Regarding the distrust indicator in four levels, it is found that the odds ratios are between 1.37 and 1.43. The above indicates that when the distrust indicator (DISTRUST) increases by one unit, the respondent is more likely to be prone to crime than not between 1.37 and 1.43 times. In the three-level distrust indicator (DISTRUST3L), the odds ratios are between 1.54 and 1.59. And the interpretation is the same but with these ranges.
With the study data, it is observed that a person is more likely to commit a crime or break the law when he is younger, has a lower educational level, is prone to corruption, and has a high level of distrust. In the last section, some conclusions are offered on the main findings of this document and the possibilities for generating public policy actions.
Policy implication and conclusions
As mentioned above, this study shows evidence of the impact of a citizen's age, education, proclivity for corruption, and degree of mistrust, on crime propensity or willingness to violate the law.
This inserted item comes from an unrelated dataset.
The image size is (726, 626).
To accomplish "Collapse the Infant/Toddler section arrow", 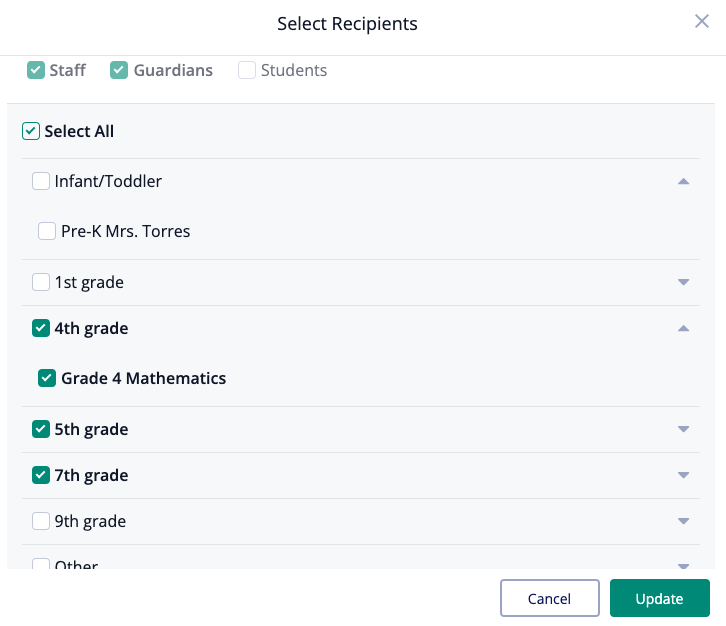I will (x=683, y=182).
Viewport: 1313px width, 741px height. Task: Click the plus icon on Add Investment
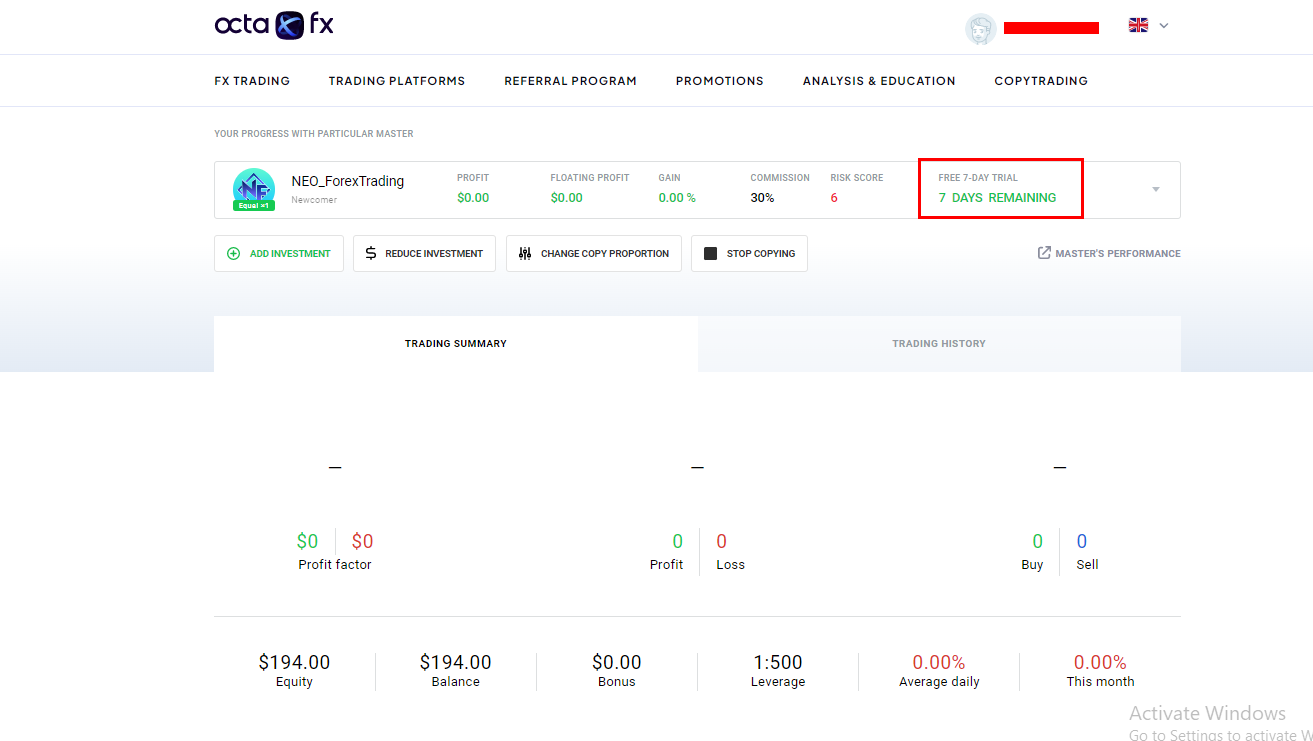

According to the results found, and in general terms, we can conclude that there is a greater propensity for crime in younger people, with a lower degree of education, less social trust, and with a greater inclination to corruption. In most of the models analyzed, these variables have a significant impact and the goodness of fit of these models is between a correctly predicted percentage of 60.5% and 71.3%
However, beyond the interpretation of the numbers, it is important to describe the policy implications. This is the importance of building trust. This is linked to the notion of being or feeling safe regarding the problem of surviving and being able to make choices (Williams, 2013). For this, the provision of rights of individuals and having reliable political and social institutions that guarantee overcoming poverty, inequality, and unemployment are essential; promoting family and community ties and the political inclusion of minorities; and guarantee access to health services, personal and legal security; and to public services in general. Of all this, however, it is important to place greater emphasis on youth. For which the creation of programs that emphasize the importance of respecting the law and the rights of their peers is also recommended. Education, on the other hand, is a crucial tool in building trust, every time it generates capacities that allow for civic, ethical, and professional development.
Regarding trust in institutions, it is important to punish corrupt acts and increase the cost of crime, as this inhibits the incentives for the law to violate. Increasing the level of social trust is the most relevant factor because it modifies the perception of limitations in citizens and more involvement with their community.